═════ EXTRACT PROVIDED ═════
The Second Brigade, commanded by Colonel Colton Greene, was at Wittsburg on the St. Francis River. Greene’s brigade was composed of the 3rd and 8th Missouri and Young’s Missouri Cavalry Battalion. He also had Bell’s Missouri Battery. Greene moved his cavalry from Wittsburg to Oakland, where he united with Marmaduke.
General John F. Fagan in Little Rock commanded an infantry brigade with a detachment of cavalry. The infantry consisted of 34th, 35th and 37th Arkansas and Hawthorn’s Arkansas Infantry. He also had Miller’s Company Arkansas Cavalry and Densons’ Company Louisiana Cavalry. Adding to Fagan’s firepower were two four-gun batteries—Etter’s Battery and Blocker’s Battery. Together he had approximately1,339 effectives. Fagan arrived at Holmes’ Clarendon headquarters on June 27, where he learned that poor roads and lack of fodder had delayed Price and Marmaduke.
The last part of Holmes’s command was General L. Marsh Walker’s cavalry. Walker, who was in Phillips County near Helena, had two cavalry regiments, the 5th Arkansas Cavalry and Dobbins’ Arkansas Cavalry. Dobbins, a Phillips County native, provided intelligence, enabling Walker to deploy his forces so that they could screen the movements of the Holmes’ army. Walker had about 1,462 men, which included a four-gun battery.
═════
INSTRUCTION 1 ▸ Name every infantry unit that the passage on Holmes's command lists in Fagan's brigade.
INSTRUCTION 2 ▸ Pick up the passage on Holmes's command after its last sentence and carry it on.
═════ STORED ROWS ═════
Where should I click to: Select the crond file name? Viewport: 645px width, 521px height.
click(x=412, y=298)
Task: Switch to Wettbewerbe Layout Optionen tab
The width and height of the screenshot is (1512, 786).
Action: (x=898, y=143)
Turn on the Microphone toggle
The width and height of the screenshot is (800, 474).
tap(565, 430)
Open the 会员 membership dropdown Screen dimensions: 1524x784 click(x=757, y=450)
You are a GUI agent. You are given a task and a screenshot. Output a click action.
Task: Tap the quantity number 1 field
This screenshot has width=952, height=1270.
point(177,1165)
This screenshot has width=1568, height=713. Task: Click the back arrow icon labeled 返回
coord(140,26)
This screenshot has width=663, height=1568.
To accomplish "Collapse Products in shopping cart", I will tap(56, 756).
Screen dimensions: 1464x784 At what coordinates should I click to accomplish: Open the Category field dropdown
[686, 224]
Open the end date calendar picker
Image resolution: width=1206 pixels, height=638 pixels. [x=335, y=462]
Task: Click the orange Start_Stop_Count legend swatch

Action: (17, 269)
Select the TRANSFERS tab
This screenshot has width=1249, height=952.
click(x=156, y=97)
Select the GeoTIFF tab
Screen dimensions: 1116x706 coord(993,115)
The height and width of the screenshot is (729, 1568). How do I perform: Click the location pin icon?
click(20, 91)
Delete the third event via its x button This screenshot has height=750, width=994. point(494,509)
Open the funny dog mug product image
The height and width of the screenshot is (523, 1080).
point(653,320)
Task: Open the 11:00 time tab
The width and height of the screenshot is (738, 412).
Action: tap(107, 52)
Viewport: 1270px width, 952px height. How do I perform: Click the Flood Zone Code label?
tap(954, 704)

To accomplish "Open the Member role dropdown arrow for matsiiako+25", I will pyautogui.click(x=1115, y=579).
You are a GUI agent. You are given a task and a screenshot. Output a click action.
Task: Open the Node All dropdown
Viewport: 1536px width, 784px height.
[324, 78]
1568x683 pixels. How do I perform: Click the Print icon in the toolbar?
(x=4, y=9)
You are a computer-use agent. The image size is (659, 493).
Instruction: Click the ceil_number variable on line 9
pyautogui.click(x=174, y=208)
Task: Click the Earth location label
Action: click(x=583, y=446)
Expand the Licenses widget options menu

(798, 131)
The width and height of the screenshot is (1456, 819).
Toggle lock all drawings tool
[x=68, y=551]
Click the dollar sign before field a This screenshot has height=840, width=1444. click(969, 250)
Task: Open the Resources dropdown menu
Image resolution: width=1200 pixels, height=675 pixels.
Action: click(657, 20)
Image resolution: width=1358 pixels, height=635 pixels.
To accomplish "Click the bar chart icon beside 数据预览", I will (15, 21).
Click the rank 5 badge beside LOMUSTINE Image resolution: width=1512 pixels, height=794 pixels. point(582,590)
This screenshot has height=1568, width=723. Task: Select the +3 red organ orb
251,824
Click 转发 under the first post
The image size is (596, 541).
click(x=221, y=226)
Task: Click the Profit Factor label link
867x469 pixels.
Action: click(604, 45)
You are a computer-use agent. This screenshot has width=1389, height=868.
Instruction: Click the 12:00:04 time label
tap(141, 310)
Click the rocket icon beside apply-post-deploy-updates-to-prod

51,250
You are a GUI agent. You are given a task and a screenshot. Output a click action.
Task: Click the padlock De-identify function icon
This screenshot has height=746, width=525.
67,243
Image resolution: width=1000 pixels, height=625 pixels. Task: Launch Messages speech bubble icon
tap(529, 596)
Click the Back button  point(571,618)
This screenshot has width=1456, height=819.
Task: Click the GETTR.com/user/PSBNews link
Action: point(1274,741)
═════
OUTPUT 1 ▸
34th Arkansas
35th Arkansas
37th Arkansas
Hawthorn's Arkansas Infantry

OUTPUT 2 ▸
Prior to Holmes’ move on Helena, Marmaduke sent a report that, while false, buoyed the Confederate hopes. On June 14, Marmaduke wrote: “I am firmly of the opinion that all troops that can be spared are being sent to re-enforce Grant; that New Madrid, Memphis, and Helena are very weak.” The misinformation excited Holmes, who wrote Price the next day, “. . . the enemy in Helena are even less numerous than I indicated to you.” In a long letter to Jefferson Davis, Kirby Smith told the president of the coming attack: “General Holmes telegraphs he can take Helena. He has been ordered to take it.” On July 3, 1863, Holmes’ army of 7,646 men and 28 pieces of artillery gathered at the Allen Polk house five miles west of Helena.
As Holmes gathered his scattered command, Union soldiers and African American men were busy building a second line of fortifications on Crowley’s Ridge. A Wisconsin soldier noted in his diary in June: “Small forts are being made on the hills back of town. There is fort A. B. C. D. There is one upon every hill. Rifle pits are being thrown up between the forts.”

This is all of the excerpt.